EXERCISE DIRECTIONS: Rewrite the following lines so that every "Where is" becomes "Where's", keeping all other text the same.

DATA RECORDS:
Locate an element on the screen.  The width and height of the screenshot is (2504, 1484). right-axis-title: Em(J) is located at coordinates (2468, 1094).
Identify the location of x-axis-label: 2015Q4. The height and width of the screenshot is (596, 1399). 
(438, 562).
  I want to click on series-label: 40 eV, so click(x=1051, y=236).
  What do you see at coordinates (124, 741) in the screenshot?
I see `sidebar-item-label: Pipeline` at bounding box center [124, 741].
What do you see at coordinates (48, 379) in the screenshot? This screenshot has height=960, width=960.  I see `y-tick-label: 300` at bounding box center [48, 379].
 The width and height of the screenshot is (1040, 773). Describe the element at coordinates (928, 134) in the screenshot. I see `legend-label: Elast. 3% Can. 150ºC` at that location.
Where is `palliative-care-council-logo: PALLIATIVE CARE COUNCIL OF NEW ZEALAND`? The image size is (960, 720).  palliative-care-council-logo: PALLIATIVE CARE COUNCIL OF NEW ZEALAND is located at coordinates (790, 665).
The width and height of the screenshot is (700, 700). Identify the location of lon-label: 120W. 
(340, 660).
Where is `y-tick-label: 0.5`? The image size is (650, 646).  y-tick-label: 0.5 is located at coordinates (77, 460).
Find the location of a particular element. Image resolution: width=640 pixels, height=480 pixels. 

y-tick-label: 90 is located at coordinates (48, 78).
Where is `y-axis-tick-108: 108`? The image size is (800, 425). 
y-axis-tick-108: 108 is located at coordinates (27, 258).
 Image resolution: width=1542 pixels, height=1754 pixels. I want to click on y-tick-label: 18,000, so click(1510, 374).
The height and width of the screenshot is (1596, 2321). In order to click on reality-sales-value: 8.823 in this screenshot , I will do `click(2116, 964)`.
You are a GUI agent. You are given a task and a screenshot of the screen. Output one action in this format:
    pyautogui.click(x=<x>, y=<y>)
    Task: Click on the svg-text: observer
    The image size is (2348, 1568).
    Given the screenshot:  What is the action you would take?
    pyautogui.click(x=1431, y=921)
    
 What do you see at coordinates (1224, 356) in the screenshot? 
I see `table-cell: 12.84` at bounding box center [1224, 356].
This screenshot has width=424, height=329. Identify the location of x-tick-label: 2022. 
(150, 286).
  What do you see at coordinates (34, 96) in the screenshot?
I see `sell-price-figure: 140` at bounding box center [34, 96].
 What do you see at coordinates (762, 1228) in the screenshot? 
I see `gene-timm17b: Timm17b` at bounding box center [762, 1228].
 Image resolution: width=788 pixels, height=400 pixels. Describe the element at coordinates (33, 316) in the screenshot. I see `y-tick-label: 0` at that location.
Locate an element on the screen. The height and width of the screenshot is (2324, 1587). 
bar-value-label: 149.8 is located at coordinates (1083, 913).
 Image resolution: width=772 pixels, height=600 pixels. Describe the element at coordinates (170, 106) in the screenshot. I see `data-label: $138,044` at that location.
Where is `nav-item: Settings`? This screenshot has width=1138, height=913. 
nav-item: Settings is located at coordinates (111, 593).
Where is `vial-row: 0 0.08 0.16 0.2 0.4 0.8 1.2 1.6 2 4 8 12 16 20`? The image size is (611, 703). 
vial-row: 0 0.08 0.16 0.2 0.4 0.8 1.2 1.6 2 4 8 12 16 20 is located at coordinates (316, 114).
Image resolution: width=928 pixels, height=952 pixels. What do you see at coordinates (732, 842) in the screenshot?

SOLUTION TO THIS TASK:
Locate an element on the screen.  The width and height of the screenshot is (2504, 1484). right-axis-title: Em(J) is located at coordinates (2468, 1094).
Identify the location of x-axis-label: 2015Q4. The height and width of the screenshot is (596, 1399). 
(438, 562).
  I want to click on series-label: 40 eV, so click(x=1051, y=236).
  What do you see at coordinates (124, 741) in the screenshot?
I see `sidebar-item-label: Pipeline` at bounding box center [124, 741].
What do you see at coordinates (48, 379) in the screenshot? This screenshot has height=960, width=960.  I see `y-tick-label: 300` at bounding box center [48, 379].
 The width and height of the screenshot is (1040, 773). Describe the element at coordinates (928, 134) in the screenshot. I see `legend-label: Elast. 3% Can. 150ºC` at that location.
Where's `palliative-care-council-logo: PALLIATIVE CARE COUNCIL OF NEW ZEALAND`? The image size is (960, 720).  palliative-care-council-logo: PALLIATIVE CARE COUNCIL OF NEW ZEALAND is located at coordinates (790, 665).
The width and height of the screenshot is (700, 700). Identify the location of lon-label: 120W. 
(340, 660).
Where's `y-tick-label: 0.5`? The image size is (650, 646).  y-tick-label: 0.5 is located at coordinates (77, 460).
Find the location of a particular element. Image resolution: width=640 pixels, height=480 pixels. 

y-tick-label: 90 is located at coordinates (48, 78).
Where's `y-axis-tick-108: 108`? The image size is (800, 425). 
y-axis-tick-108: 108 is located at coordinates (27, 258).
 Image resolution: width=1542 pixels, height=1754 pixels. I want to click on y-tick-label: 18,000, so click(1510, 374).
The height and width of the screenshot is (1596, 2321). In order to click on reality-sales-value: 8.823 in this screenshot , I will do `click(2116, 964)`.
You are a GUI agent. You are given a task and a screenshot of the screen. Output one action in this format:
    pyautogui.click(x=<x>, y=<y>)
    Task: Click on the svg-text: observer
    The image size is (2348, 1568).
    Given the screenshot:  What is the action you would take?
    pyautogui.click(x=1431, y=921)
    
 What do you see at coordinates (1224, 356) in the screenshot? 
I see `table-cell: 12.84` at bounding box center [1224, 356].
This screenshot has width=424, height=329. Identify the location of x-tick-label: 2022. 
(150, 286).
  What do you see at coordinates (34, 96) in the screenshot?
I see `sell-price-figure: 140` at bounding box center [34, 96].
 What do you see at coordinates (762, 1228) in the screenshot? 
I see `gene-timm17b: Timm17b` at bounding box center [762, 1228].
 Image resolution: width=788 pixels, height=400 pixels. Describe the element at coordinates (33, 316) in the screenshot. I see `y-tick-label: 0` at that location.
Locate an element on the screen. The height and width of the screenshot is (2324, 1587). 
bar-value-label: 149.8 is located at coordinates (1083, 913).
 Image resolution: width=772 pixels, height=600 pixels. Describe the element at coordinates (170, 106) in the screenshot. I see `data-label: $138,044` at that location.
Where's `nav-item: Settings`? This screenshot has width=1138, height=913. 
nav-item: Settings is located at coordinates (111, 593).
Where's `vial-row: 0 0.08 0.16 0.2 0.4 0.8 1.2 1.6 2 4 8 12 16 20`? The image size is (611, 703). 
vial-row: 0 0.08 0.16 0.2 0.4 0.8 1.2 1.6 2 4 8 12 16 20 is located at coordinates (316, 114).
Image resolution: width=928 pixels, height=952 pixels. What do you see at coordinates (732, 842) in the screenshot?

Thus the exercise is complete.